╭──

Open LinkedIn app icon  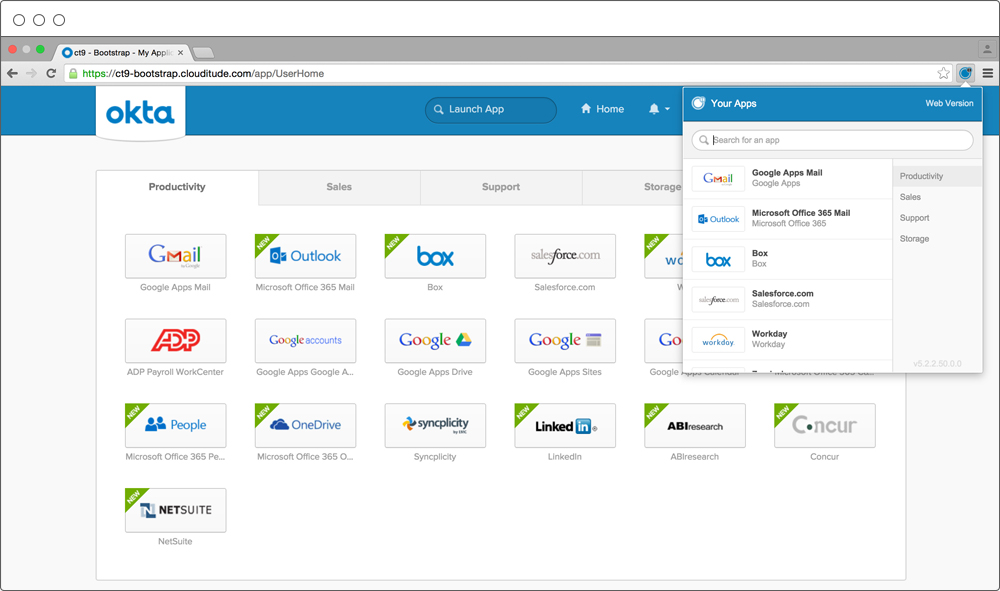point(565,426)
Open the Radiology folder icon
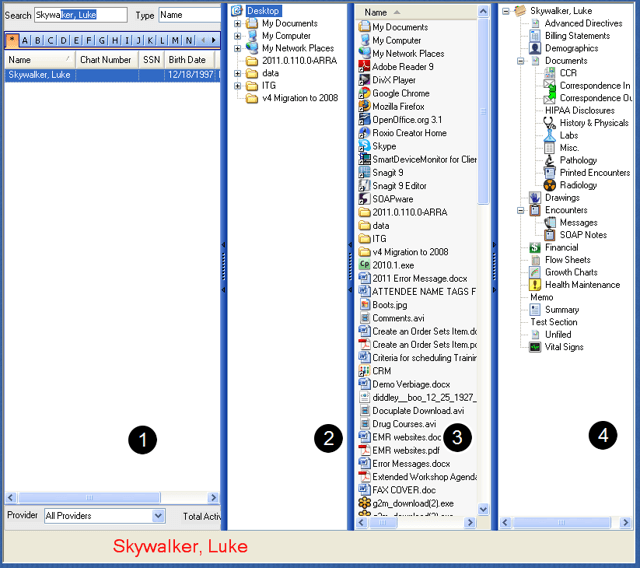The image size is (640, 568). pyautogui.click(x=550, y=185)
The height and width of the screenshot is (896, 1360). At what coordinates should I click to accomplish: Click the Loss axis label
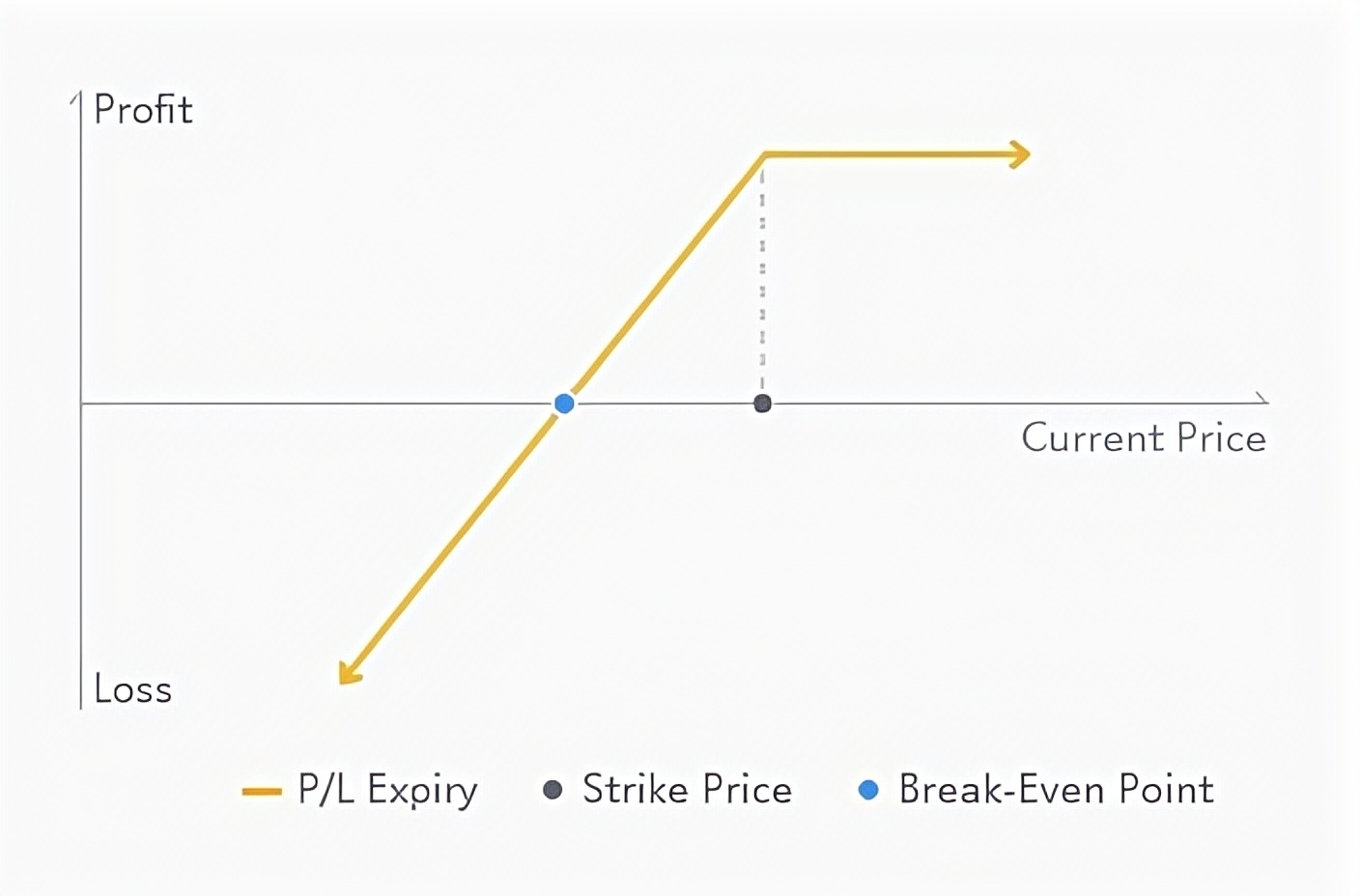pos(133,689)
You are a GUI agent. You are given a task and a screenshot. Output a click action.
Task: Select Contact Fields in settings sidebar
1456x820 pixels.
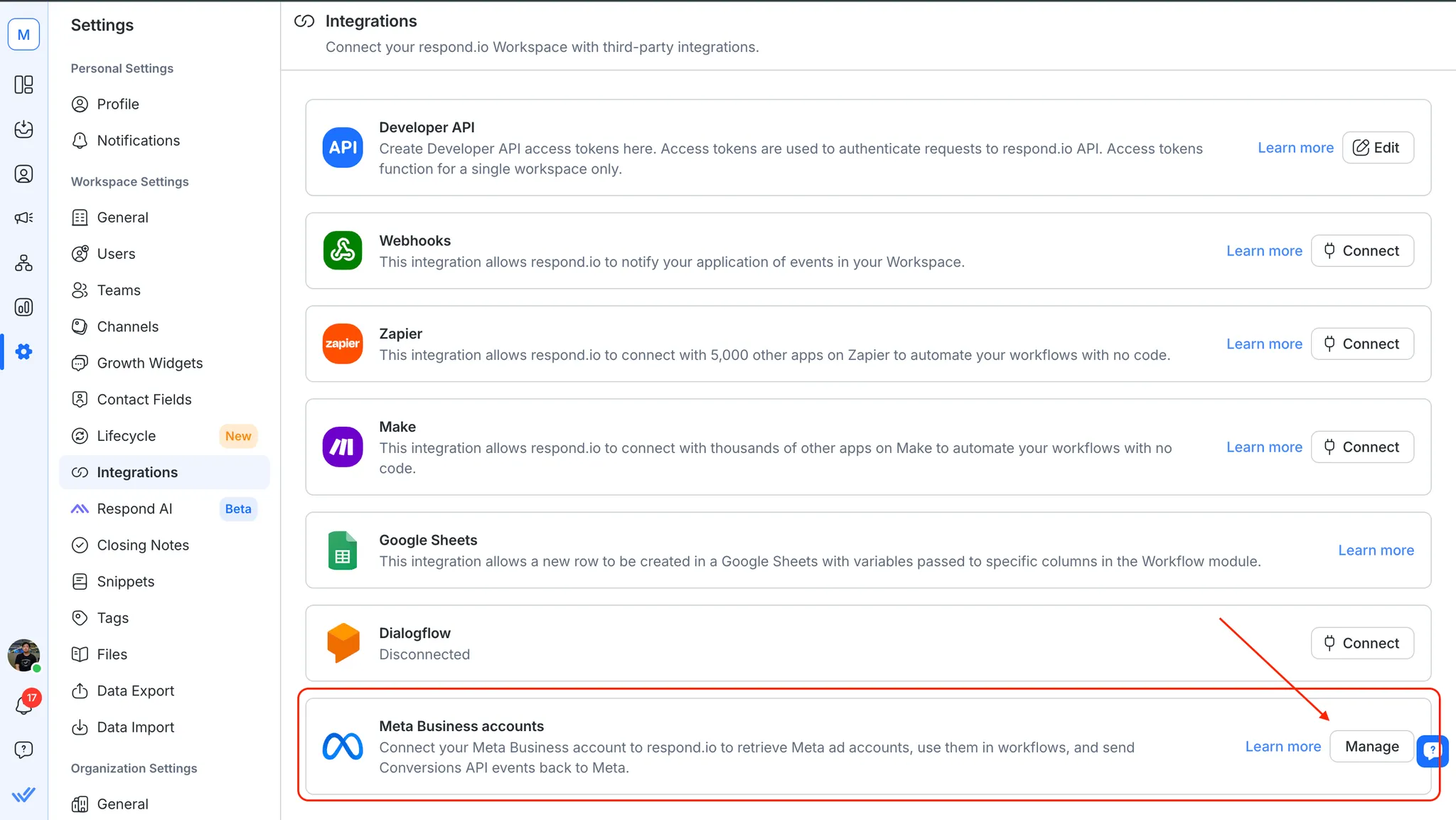tap(144, 400)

╰──

== What you will do ==
Produce an exact copy of the lines from the line containing "Open the Radiology folder icon" through the last line of the records, with no pictures and no other text.

== Response for this exercise ==
Open the Radiology folder icon
The image size is (640, 568). pyautogui.click(x=550, y=185)
The height and width of the screenshot is (896, 1360). At what coordinates should I click to accomplish: Click the Loss axis label
pos(133,689)
You are a GUI agent. You are given a task and a screenshot. Output a click action.
Task: Select Contact Fields in settings sidebar
1456x820 pixels.
tap(144, 400)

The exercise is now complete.